Tag Archives: Levitus_Sydney

Climate clippings 71b

This post was written in October 2012 trialling the site. I’ve decided to leave it in time sequence and fiddle the numbering.

1. Did climate change shape human evolution?

There’s no evidence yet that it did according to Richard Leakey.

I’m not sure about his four key questions, though. Yes, bipedalism seems to be important as does using tools to make tools. But I can’t see the importance of migration out of Africa as important to our evolution. Apart from picking up some Neanderthal genes presumably in a palm grove somewhere in the Middle East, which did boost our immune system, those of us who left Africa are much the same genetically as those who stayed behind.

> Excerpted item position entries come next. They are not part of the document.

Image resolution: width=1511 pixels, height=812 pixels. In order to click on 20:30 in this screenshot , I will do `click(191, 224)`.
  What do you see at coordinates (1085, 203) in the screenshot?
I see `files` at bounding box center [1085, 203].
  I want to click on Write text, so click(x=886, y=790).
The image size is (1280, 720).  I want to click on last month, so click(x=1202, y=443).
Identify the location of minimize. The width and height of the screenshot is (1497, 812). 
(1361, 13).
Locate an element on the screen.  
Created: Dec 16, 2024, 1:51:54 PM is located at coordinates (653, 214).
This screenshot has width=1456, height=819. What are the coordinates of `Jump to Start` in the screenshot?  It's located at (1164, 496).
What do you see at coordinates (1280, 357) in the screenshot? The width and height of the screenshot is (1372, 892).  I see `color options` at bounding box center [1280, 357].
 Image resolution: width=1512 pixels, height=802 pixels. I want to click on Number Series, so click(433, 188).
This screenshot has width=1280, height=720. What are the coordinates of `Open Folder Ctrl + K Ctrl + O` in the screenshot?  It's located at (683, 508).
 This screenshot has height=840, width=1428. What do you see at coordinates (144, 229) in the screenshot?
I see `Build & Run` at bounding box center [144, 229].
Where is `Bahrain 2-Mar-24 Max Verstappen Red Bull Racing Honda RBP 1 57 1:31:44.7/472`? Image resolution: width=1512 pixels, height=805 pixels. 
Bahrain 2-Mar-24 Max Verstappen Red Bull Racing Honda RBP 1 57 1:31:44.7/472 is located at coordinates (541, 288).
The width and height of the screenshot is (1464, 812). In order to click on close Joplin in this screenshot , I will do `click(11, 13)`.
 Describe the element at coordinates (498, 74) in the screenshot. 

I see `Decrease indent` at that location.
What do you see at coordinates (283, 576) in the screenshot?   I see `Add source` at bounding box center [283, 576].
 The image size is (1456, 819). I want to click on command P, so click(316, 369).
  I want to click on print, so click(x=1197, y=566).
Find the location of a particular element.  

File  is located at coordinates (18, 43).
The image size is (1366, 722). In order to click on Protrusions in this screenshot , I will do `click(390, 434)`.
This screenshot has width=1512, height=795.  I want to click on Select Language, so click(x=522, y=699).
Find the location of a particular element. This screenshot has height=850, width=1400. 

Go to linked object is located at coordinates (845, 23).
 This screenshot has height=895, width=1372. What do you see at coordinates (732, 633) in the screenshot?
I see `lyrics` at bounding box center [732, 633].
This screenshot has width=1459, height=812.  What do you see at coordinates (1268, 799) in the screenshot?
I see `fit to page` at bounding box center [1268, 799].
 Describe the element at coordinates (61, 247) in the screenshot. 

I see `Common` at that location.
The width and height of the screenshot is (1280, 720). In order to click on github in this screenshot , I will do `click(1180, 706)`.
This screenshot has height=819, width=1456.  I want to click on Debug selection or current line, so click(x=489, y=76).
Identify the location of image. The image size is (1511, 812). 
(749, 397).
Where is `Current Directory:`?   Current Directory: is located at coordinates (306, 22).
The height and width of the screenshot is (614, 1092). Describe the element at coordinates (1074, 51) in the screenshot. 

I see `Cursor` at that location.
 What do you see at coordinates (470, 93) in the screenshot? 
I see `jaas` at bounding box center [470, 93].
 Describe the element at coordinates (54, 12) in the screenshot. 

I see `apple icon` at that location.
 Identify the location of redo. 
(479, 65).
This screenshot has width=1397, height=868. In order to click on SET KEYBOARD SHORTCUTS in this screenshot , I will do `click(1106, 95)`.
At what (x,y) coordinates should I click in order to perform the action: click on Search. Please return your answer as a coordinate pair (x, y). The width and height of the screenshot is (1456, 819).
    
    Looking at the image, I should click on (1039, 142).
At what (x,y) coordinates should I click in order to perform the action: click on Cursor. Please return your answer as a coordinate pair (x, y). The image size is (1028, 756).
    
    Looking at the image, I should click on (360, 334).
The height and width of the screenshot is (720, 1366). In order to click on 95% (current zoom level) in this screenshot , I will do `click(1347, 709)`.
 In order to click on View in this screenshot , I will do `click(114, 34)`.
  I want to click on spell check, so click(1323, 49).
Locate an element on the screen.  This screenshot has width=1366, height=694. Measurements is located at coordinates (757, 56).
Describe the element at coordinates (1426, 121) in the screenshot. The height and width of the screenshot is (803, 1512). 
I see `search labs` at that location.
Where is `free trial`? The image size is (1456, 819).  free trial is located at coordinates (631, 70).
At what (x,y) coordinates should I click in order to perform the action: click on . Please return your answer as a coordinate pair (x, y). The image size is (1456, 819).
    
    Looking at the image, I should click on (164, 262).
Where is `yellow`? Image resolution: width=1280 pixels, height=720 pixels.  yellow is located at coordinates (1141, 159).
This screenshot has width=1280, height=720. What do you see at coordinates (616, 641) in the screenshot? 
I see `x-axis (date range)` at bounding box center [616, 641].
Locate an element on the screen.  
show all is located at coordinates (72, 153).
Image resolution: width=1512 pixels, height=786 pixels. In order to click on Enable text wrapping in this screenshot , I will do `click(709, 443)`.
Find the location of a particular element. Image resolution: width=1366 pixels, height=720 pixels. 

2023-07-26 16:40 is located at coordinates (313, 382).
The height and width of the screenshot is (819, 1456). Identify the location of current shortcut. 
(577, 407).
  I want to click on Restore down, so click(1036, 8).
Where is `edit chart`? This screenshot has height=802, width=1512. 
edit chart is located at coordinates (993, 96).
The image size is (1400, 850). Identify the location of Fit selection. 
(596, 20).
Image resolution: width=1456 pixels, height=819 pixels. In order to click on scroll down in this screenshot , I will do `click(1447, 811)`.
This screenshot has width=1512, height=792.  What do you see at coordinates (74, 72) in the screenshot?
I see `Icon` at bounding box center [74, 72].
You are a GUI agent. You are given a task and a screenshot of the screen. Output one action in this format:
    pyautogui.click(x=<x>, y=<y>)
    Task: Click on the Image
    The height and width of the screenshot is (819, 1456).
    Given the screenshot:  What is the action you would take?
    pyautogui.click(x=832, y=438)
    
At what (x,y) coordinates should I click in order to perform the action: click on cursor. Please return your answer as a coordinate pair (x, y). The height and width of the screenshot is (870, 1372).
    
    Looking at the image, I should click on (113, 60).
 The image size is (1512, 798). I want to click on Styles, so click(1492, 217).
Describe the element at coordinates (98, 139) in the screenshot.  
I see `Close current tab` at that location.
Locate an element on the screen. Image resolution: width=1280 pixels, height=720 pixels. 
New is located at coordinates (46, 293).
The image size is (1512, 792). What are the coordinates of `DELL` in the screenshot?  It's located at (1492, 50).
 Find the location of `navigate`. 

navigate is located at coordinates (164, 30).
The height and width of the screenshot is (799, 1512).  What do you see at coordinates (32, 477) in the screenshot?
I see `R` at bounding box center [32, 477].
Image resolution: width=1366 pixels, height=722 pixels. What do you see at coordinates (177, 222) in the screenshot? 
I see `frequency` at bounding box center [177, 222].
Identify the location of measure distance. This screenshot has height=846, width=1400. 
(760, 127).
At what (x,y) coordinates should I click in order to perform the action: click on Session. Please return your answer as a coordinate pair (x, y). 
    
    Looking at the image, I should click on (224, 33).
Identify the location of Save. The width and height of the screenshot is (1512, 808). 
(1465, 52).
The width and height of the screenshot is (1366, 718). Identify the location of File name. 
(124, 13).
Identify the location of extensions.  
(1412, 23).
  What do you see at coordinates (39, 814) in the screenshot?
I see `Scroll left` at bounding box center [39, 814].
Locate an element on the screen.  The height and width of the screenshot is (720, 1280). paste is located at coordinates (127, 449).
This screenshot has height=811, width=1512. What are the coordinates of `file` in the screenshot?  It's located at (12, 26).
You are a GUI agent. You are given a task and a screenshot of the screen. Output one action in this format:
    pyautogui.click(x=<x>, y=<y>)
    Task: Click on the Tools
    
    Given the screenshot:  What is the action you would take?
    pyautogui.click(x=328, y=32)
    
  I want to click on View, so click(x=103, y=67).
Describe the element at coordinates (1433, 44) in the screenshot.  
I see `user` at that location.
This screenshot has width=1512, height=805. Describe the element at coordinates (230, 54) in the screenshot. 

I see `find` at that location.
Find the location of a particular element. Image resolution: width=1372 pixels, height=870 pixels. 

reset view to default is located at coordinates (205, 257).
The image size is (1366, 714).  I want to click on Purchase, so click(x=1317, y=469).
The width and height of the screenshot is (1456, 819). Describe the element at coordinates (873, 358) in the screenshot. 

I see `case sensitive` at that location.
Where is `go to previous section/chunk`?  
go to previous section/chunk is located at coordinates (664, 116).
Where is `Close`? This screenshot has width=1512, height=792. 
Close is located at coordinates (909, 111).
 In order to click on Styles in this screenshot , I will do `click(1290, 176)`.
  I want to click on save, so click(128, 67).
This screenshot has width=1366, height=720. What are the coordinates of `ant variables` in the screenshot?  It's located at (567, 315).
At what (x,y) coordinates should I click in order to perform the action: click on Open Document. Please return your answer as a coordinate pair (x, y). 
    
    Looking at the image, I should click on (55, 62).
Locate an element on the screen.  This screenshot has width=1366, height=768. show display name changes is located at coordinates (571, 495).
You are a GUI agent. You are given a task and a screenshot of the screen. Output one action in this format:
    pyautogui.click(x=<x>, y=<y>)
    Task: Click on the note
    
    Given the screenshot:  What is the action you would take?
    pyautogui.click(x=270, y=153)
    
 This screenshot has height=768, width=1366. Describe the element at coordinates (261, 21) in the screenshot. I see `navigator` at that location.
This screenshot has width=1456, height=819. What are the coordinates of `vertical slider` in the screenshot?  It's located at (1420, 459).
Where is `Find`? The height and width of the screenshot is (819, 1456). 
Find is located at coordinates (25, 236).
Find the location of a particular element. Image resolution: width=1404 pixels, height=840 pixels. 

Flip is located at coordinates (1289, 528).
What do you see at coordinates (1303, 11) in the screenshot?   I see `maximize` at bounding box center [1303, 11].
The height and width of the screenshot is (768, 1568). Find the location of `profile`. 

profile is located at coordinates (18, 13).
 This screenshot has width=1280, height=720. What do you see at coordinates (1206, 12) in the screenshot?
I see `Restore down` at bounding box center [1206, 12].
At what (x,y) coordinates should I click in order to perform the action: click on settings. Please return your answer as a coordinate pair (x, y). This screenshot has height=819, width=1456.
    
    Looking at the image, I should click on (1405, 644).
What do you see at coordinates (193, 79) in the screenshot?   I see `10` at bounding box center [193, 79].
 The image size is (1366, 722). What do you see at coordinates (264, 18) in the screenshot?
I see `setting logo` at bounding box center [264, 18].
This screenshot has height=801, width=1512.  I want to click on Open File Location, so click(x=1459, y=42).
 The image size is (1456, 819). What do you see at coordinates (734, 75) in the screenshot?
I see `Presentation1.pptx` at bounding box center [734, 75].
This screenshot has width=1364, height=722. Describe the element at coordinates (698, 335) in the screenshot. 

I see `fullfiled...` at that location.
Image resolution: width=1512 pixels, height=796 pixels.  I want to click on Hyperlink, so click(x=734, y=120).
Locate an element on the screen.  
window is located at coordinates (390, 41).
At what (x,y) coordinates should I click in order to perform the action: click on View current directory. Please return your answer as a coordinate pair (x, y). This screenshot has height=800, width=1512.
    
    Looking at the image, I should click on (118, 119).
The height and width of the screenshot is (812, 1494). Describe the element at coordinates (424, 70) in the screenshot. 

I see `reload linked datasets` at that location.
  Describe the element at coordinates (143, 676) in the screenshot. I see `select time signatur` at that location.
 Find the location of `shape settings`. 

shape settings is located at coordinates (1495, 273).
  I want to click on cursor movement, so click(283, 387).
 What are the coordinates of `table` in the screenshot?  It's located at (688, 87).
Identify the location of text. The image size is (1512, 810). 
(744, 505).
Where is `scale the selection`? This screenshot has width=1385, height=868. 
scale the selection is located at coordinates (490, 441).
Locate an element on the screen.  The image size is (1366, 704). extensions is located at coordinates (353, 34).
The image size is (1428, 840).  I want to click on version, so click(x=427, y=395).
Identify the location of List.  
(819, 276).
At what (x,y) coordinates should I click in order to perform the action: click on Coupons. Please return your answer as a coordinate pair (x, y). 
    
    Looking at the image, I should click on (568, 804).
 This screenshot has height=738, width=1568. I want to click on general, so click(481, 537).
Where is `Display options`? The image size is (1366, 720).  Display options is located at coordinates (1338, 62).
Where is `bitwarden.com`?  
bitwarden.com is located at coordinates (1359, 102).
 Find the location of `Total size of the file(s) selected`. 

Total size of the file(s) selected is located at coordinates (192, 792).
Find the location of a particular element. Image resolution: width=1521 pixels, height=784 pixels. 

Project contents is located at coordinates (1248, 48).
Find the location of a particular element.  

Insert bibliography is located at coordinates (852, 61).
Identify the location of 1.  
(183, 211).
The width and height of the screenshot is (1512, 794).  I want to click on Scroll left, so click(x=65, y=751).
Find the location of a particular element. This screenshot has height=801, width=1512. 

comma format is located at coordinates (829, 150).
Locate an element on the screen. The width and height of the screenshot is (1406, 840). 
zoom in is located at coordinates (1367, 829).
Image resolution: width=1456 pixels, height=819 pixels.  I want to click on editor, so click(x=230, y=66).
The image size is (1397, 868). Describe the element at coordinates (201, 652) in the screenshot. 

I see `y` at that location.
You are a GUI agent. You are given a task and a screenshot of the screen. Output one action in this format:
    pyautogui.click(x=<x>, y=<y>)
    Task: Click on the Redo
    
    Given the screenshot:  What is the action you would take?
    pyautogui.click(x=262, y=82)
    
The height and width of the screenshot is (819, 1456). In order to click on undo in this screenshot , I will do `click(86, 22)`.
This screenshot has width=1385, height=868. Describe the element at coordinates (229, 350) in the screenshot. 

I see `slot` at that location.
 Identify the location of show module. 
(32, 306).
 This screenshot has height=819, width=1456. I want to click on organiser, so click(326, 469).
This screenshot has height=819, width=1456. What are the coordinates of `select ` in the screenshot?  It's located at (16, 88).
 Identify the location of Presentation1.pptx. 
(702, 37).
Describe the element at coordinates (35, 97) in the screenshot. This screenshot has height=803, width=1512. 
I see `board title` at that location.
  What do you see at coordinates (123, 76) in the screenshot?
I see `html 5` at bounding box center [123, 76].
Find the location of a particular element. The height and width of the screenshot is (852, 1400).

I’d say the development of language was important. If you want a fourth I’d suggest our patterns of social organisation – how we interact and how we co-operate within groups. But I don’t know how much of that is in our genes.

2. Aid for climate refugees

Speaking of climate and migration, displacement by extreme weather events does not qualify you as a refugee under present UN arrangements. The International Organisation of Migration (IOM) hopes this will change at the annual United Nations climate change summit to be held in Qatar later this year, gaining access to the Green Climate Fund (GCF) and other sources. It seems that 42 million people were displaced by storms, floods and droughts in Asia and the Pacific during 2010 and 2011.

3. Ocean heat content update

Skeptical Science recently posted on an update by Levitus et al on ocean heat content, which increases apace. Around 93% of additional warming goes into the ocean which is truly vast with, for example, an average depth of around 3,790 metres. This graph indicates the changing heat content within bands of the upper 2000m:

4. Southern Ocean research shows decrease in dense Antarctic bottom water

Antarctic Bottom Water is a massive current of super dense salty water which used to be which used to occupy the bottom mile of the Great Southern Ocean. Used to. Researchers are now able to report that the current is diminished by 60% compared to what it was in 1970.

Antarctic Bottom Water is colder than the normal freezing point and is a vast store of CO2. Understanding changes in this deep ocean current are crucial to understanding the likely future of global climate patterns as the planet warms. The researchers have not only been able to make direct observations, they have distributed buoys which should be able to provide data at times of the year when field work is impossible.

5. Plants flower faster than climate change models predict

For years scientists have been doing experiments to find out how much earlier plants will flower and leaf with global warming. A new study using field observations has found that plants are responding much faster than they had thought. Their research suggests that that spring flowering and leafing will continue to advance at the rate of 5 to 6 days per year for every degree celsius of warming.

What surprises me is that they thought they could model natural conditions in the lab.

It seems they will have to rethink the impacts of global warming on ecosystems and food production.

See also Science Daily.

6. Climate change experimentation goes bush

Another approach is to manipulate the environment on a large scale and monitor what happens. Researchers are using to control the amount of CO2 available to plants.

The idea is explore the role of “Australia’s large tracts of undeveloped land, known as bush” in storing carbon. They will be able to add carbon or take it away.

I’m not sure it doesn’t suffer from the same problems as experiments with plants, where only one variable was controlled, neglecting changes in precipitation patterns and cloudiness, for example.

7. Wind farms do not cause global warming

There has been a raft of articles in the MSM suggesting that wind farms cause global warming, mainly in the headlines, it seems.

In fact a study of some large wind farms in remote areas of Texas found local warming. The authors don’t know what’s going on but the suggestion is that thermal energy is being redistributed, perhaps by pulling down warmer air from higher altitudes during the nights.

For the spinning blades of wind turbines to increase the overall temperature of the planet some basic laws of physics would need to be rewritten.